Bez wątpienia zdecydowana większość ramek Ethernet przenosi pakiety IP. Wiem, że istnieją różne inne protokoły, które również mogą być przesyłane przez Ethernet, ale mogą one być również przesyłane przez IP.
Ponieważ nowoczesne sieci Ethernet są w pełni dupleksowe, Ethernet skutecznie przekształcił się w połączenie punkt-punkt między punktem końcowym a przełącznikiem, który przełącza pakiet na podstawie miejsca docelowego MAC. Przełączniki L3 robią to samo, ale także wykonują routing IP.
Ponieważ używamy Ethernetu głównie jako środka transportu IP, czy jest jakiś powód, aby mieć tę dodatkową warstwę narzutu L2? Dlaczego nie po prostu przekierować pakietów na podstawie docelowego adresu IP? Przypuszczam, że w pewnym stopniu złamałoby to model OSI, ponieważ L2 przestałoby istnieć.
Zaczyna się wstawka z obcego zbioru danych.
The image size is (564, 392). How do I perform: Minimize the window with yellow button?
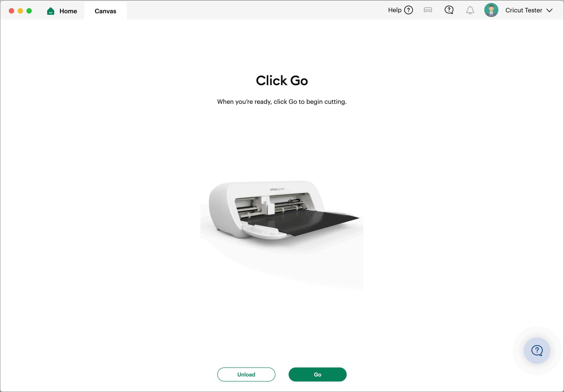20,11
Wyobraź sobie technologię warstwy łącza, która została zaprojektowana tylko do transportu IP i nie posiadała żadnej specyficznej funkcjonalności L2 ani własnego nagłówka. Przełączniki i routery nadal istniałyby tak, jak dzisiaj: przełączniki byłyby „podstawowymi routerami” (podobnie jak przełączniki L3) i przeważnie przyjmowały tylko ustalone trasy i trasę domyślną. Zmiana przepływu: czy istnieje trasa dla tego miejsca docelowego? Trzymaj go w kolejce tego interfejsu. Jeśli nie, umieść go w kolejce interfejsu domyślnej trasy.
Czy jest jakiś przekonujący argument za utrzymaniem rzeczy takimi, jakimi są?